Just weeks after the International Criminal Court dropped all charges for crimes-against-humanity against Kenya's President Uhuru Kenyatta, he signed a new national security law that quickly brings his previous charges to mind. Those charges included murder, rape, persecution, deportation, and other inhumane acts as an "indirect perpetrator" in the violence following Kenya's 2007 elections.
The new national security law was signed today over the objections of human rights groups. This law will allow police to hold "terror suspects" for up to a year without trial. It also increases sentences for acts of terror and broadens the government's power to tap phones.
The law also addresses the press, saying that journalists could face several years of imprisonment if their reports "undermine investigations or security operations relating to terrorism" or if they publish pictures of victims without the police's permission. This infringes on the civil liberties and freedoms of the Kenyan people as guaranteed by Kenya's constitution and international human rights law. Kenya has ignored statements made by Western governments criticizing the law, though the country's opposition coalition has vowed to challenge the law.
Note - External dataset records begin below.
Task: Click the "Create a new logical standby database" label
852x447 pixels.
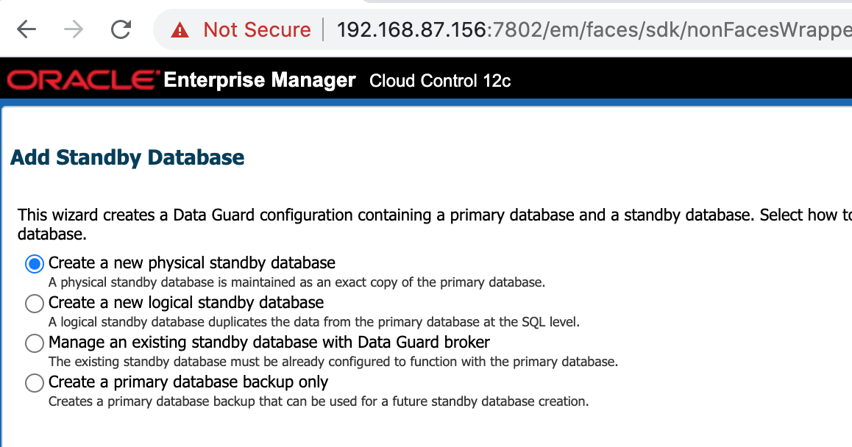Action: point(186,302)
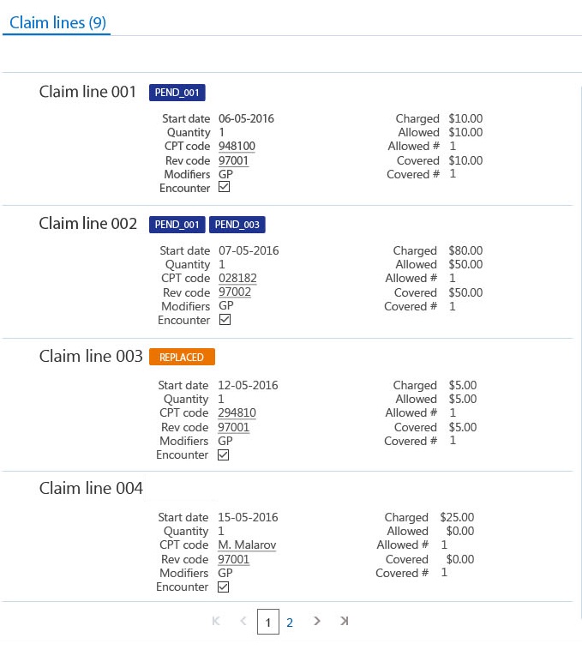Image resolution: width=582 pixels, height=668 pixels.
Task: Open CPT code 294810 link
Action: pyautogui.click(x=237, y=413)
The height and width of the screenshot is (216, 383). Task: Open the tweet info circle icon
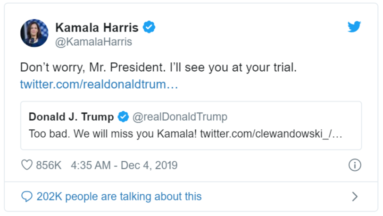point(355,165)
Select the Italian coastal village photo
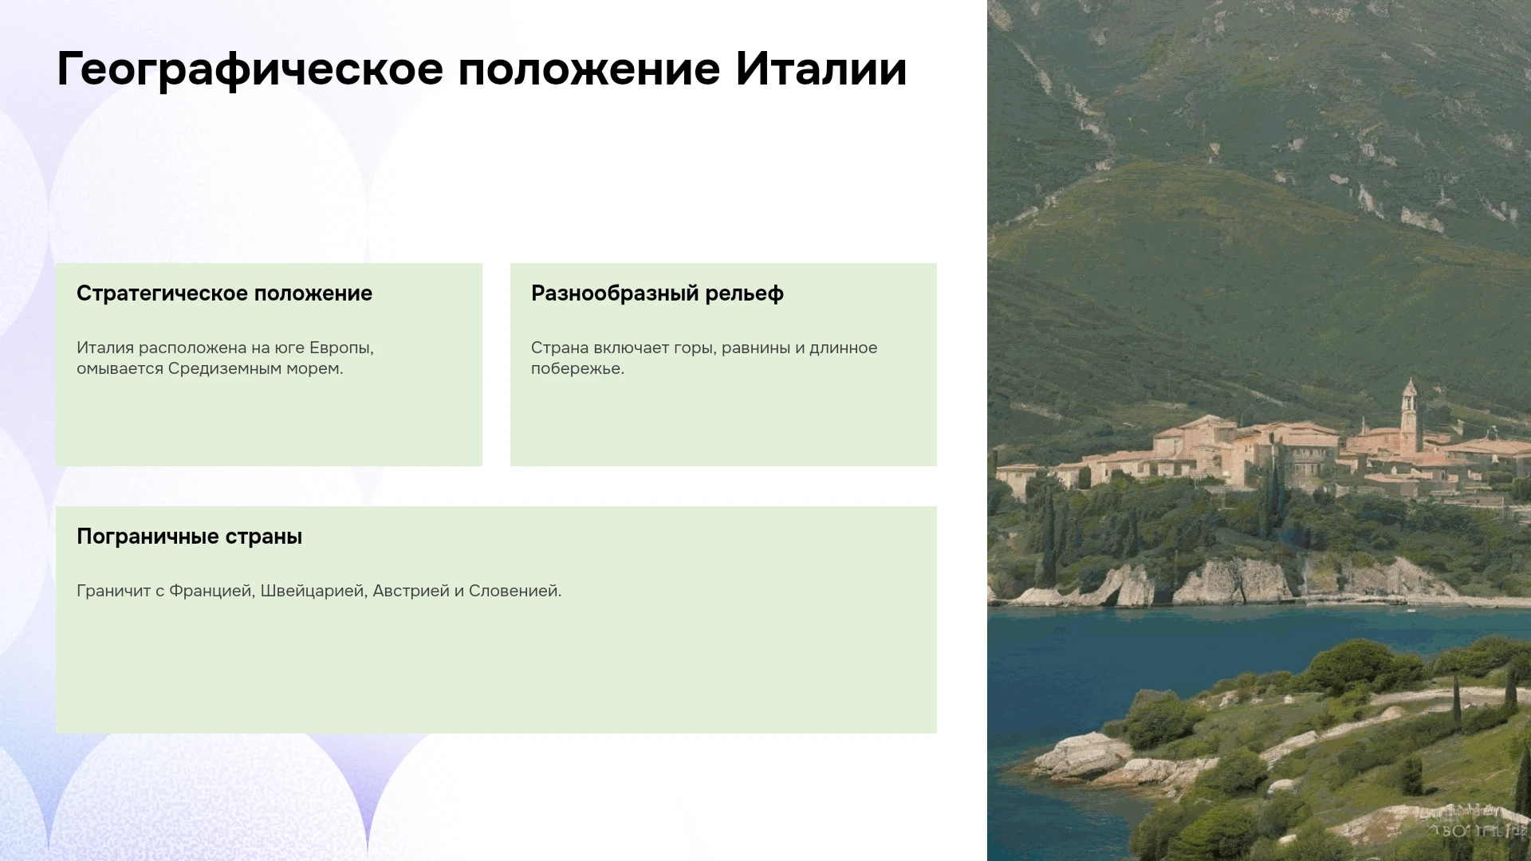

In addition to the charges its president faced for crimes against humanity, Kenya has also been negatively in the news for the actions of its counterterrorism police. Coming merely days after the charges against Kenyatta were dropped, Kenyan police have admitted to assassinating nearly 500 terrorism suspects as part of an extrajudicial killing program. This program was allegedly supported by intelligence from Israel and the United Kingdom. Officers from the Anti-Terrorism Police Unit have said that police assassinated these terrorist suspects on government orders. One officer claimed to have killed over 50 people since he was employed. The officers have found that Kenya's weak judicial system fails to produce enough evidence to prosecute suspects, so assassination is the only option. These claims have been denied by Kenyatta and the spokesman for the National Police has refused to comment. Israel and the UK have denied providing intelligence, equipment, and training to Kenyan officers on how to eliminate suspects.
The claims of assassinations have some evidential founding, as well as those of third-party involvement, despite the denial of all parties supposedly involved. It seems apparent that Kenya, at least, is willing to continue pursuing less legal routes in an attempt to combat its terrorism problem. The new law confirms this, assassination program aside. How effective this strategy will be in tackling Al-Shabab remains to be seen.